Where t is the time in years passed since the first season aired, and L=1 corresponds to the series having been licensed. θ is the step function, 0 when the number inside the brackets is less than 0, and 1 when the number inside is greater than 0.

Before going into detail on this equation, it’s worth noting what this equation does and does not account for:

Things this equation does not specifically account for:

1. Which studio is making the show

2. Source Material Status (whether the Manga/LN is still running or not)

3. Shows that rely primarily on other income streams (e.g. toy sales and TV ratings)

^These aren’t not accounted for, but factor into the percentages in the rest of the equation. It’s blind to, but not ignorant of, these factors.
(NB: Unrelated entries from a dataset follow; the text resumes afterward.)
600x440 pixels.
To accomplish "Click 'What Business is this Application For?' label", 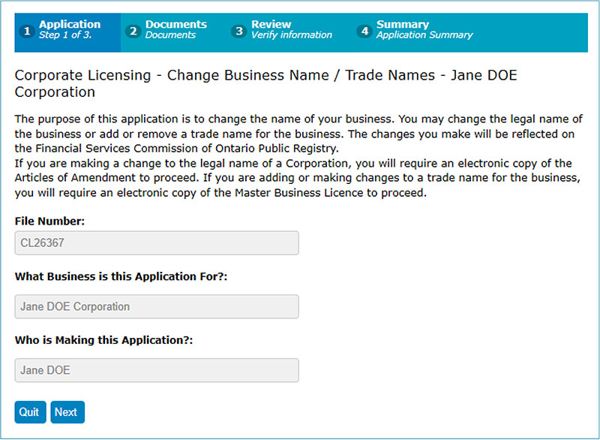I will coord(121,276).
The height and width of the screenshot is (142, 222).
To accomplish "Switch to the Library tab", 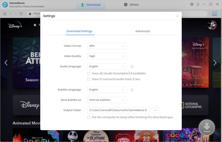I will pyautogui.click(x=131, y=5).
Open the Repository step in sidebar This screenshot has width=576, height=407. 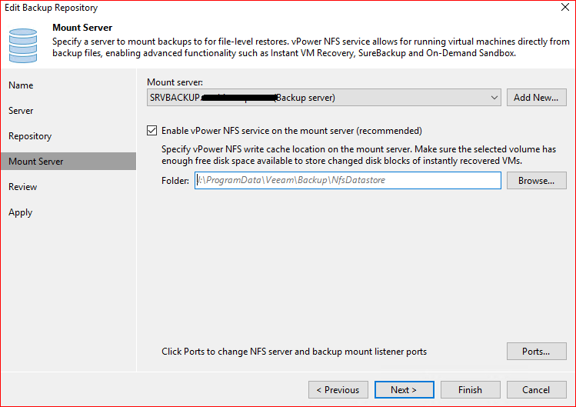pyautogui.click(x=30, y=136)
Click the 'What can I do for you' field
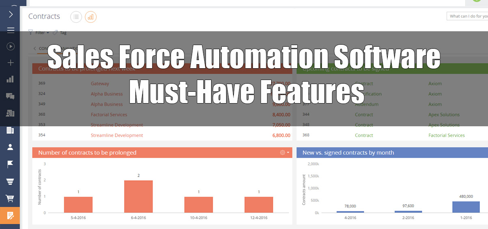Screen dimensions: 488x229 click(x=467, y=16)
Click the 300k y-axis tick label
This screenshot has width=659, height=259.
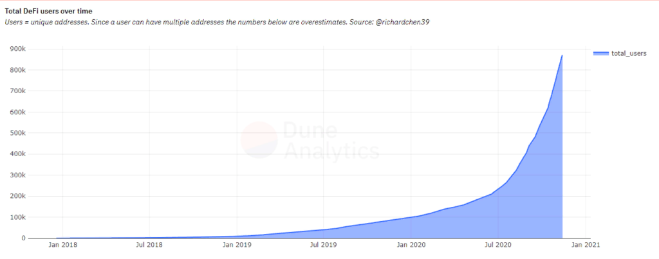[17, 175]
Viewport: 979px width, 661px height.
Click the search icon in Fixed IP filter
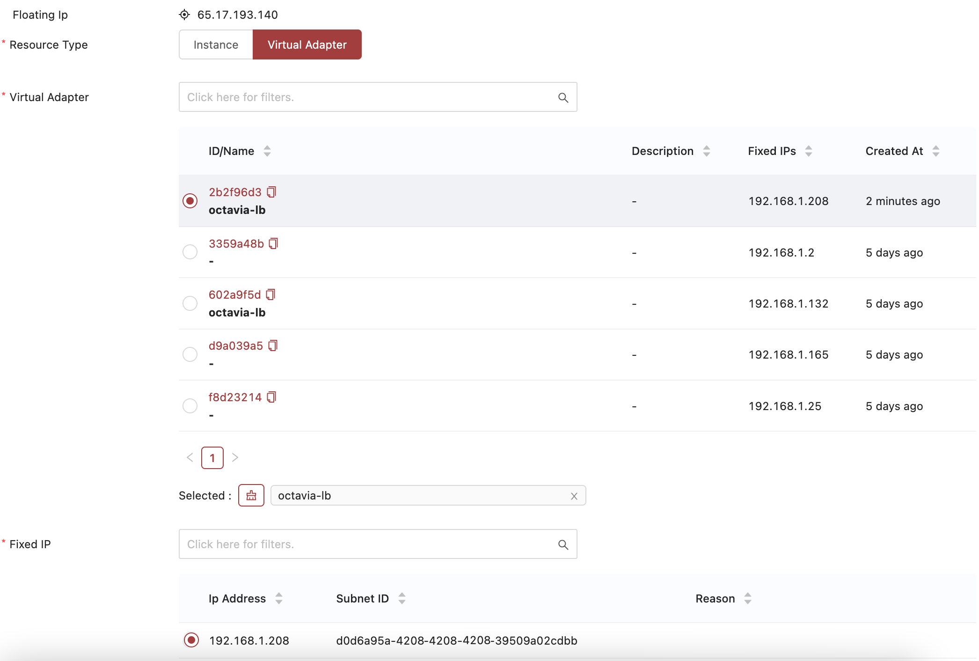(x=564, y=544)
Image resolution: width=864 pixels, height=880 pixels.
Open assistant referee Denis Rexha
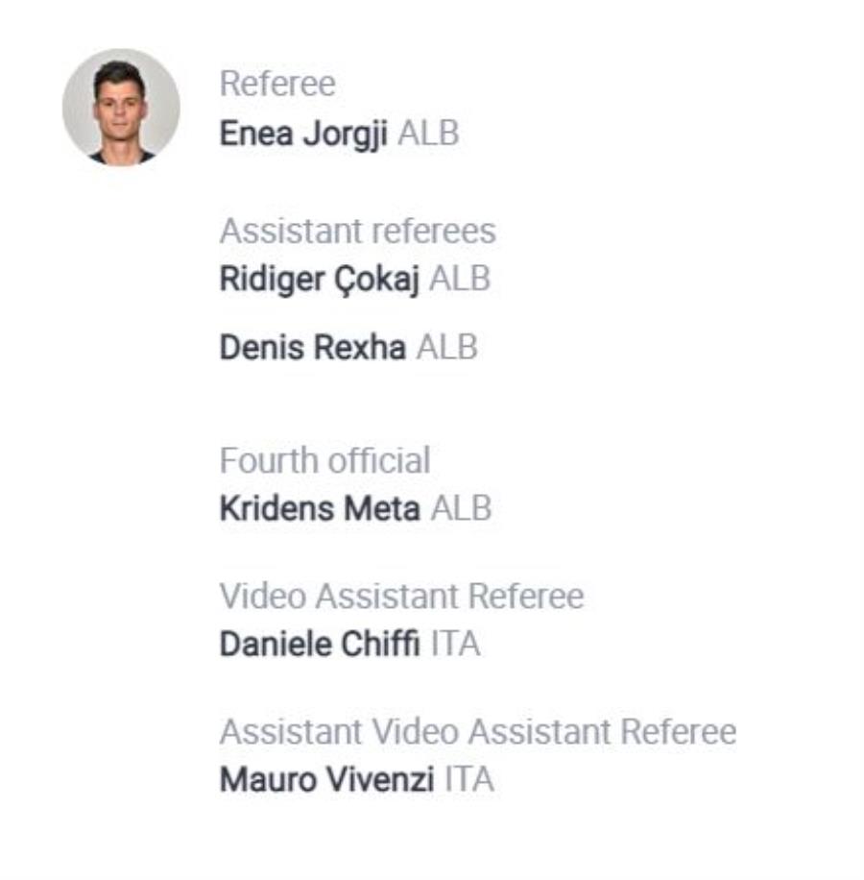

Things this equation does account for:

1. Split Cours (These were a huge factor in overestimating the true odds of a sequel happening for non-profitable shows. )

2. Licenses (A license is essentially worth approximately 750 units per volume on the probability curve. Matters a bunch for shows between 2000 and 5000, not so much for shows over 10000.)
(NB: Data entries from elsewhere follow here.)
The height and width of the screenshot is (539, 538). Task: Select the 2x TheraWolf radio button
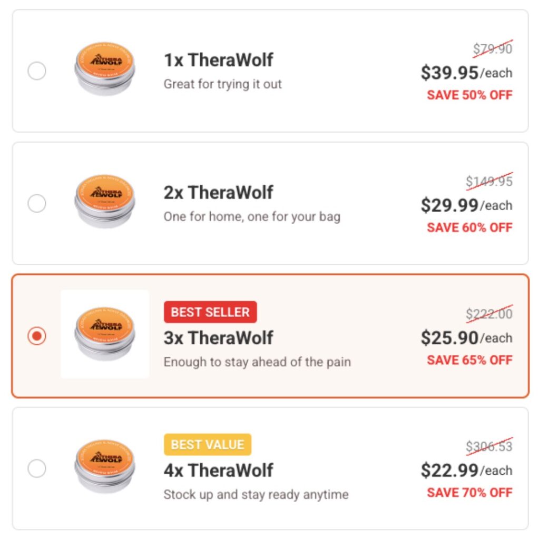[x=36, y=204]
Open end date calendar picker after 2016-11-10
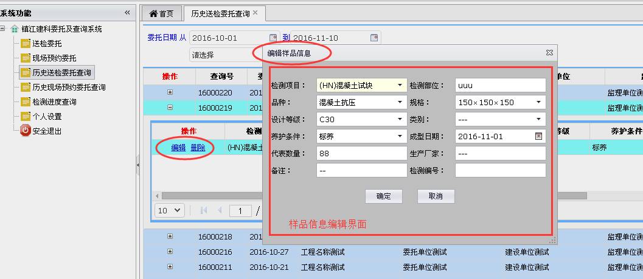The image size is (643, 279). pyautogui.click(x=374, y=38)
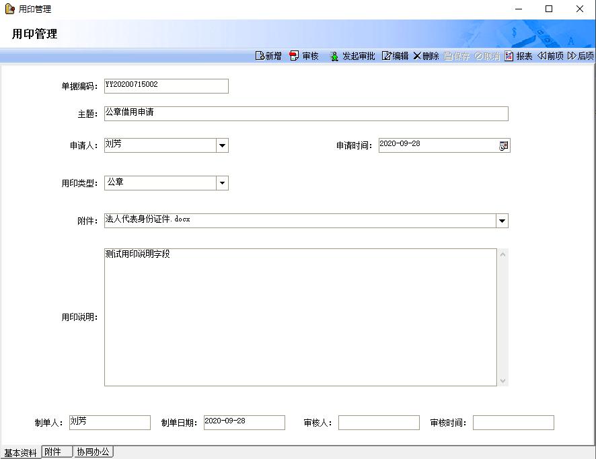Click the 审核人 input field
The image size is (596, 459).
pos(379,423)
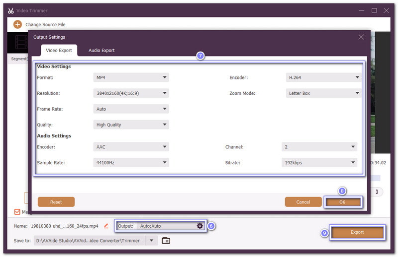This screenshot has height=257, width=398.
Task: Select the Video Export tab
Action: [59, 51]
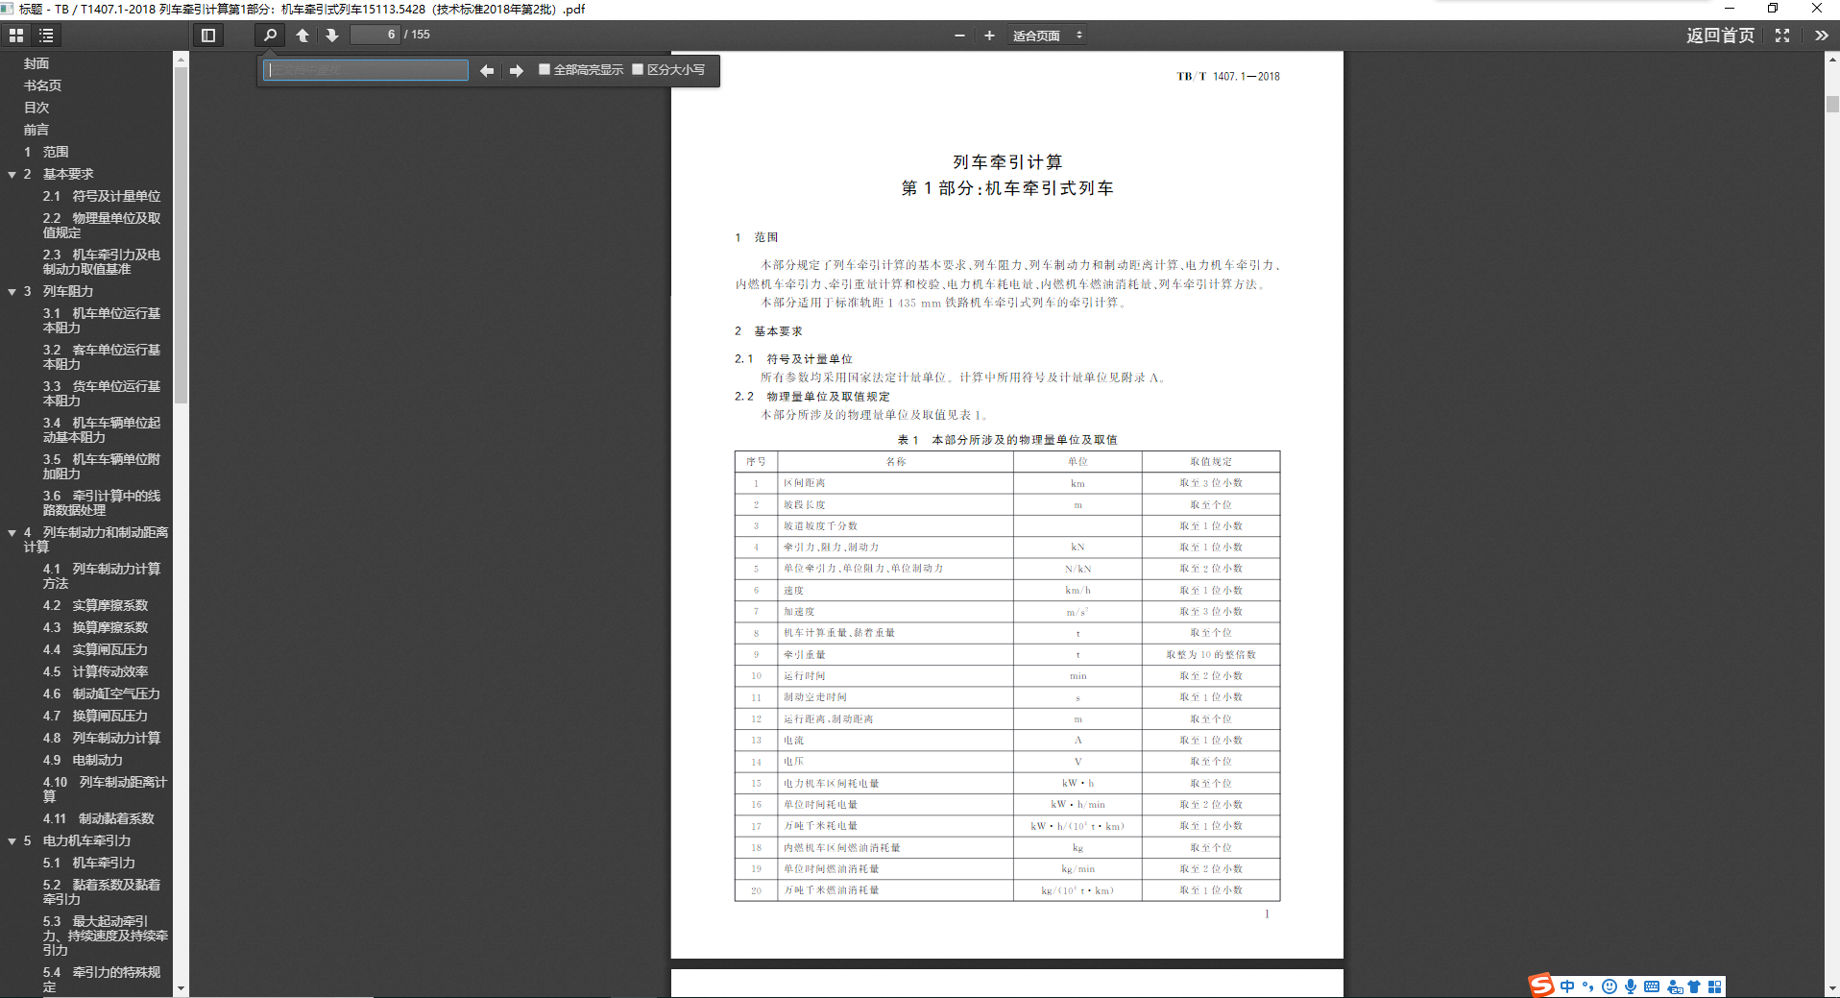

That out of the way, let’s take a look at where each term of the equation comes from. *Skip this part if you’re not big on math!*

**θ(x-2250)*(.7-1650/(x+L*750))** accounts for both Japanese sales totals and non-Japanese licenses (see reference 3 for why that matters). 2250 is approximately the area where an anime becomes break-even with a really good license (which is worth about 750 average sales per volume in gross profit, hence the coefficient for L). I didn’t pull those numbers out of a hat; they’re the result of a scaled fit to the data below. Green is the hyperbolic fit I ended up using, red is a logarithmic fit which overestimates the odds of a high-seller’s continuation:

**e^(-((t-1)*θ(t-1))/.7)** is the product of an integral of a time-integrated probability distribution. Essentially, the odds of an anime getting a sequel 1 year or later decline as time passes. 1 year after the initial airdate is as early as “true” sequels that weren’t already in production start being aired, which accounts for the t-1 being in there as opposed to t. The fit below is integrated from whatever t is to infinity, because the model accounts for the chances that a show may get a sequel at any *future* point in time, while assuming that one hasn’t already been made:

**.01** is a factor to account for the fact that low-selling shows do get sequels on occasion, mainly due to loss-leader effects that are near impossible to account for because manga sales aren’t as cleanly available and gains are really tough to dissect for shows not named Blue Exorcist.

**Resume reading here if you skipped the last part!**

So, what does this all mean? For one thing, it makes it pretty easy to calculate the odds that a given show will get a sequel, answering the burning question with some accuracy even before we get any “official” news.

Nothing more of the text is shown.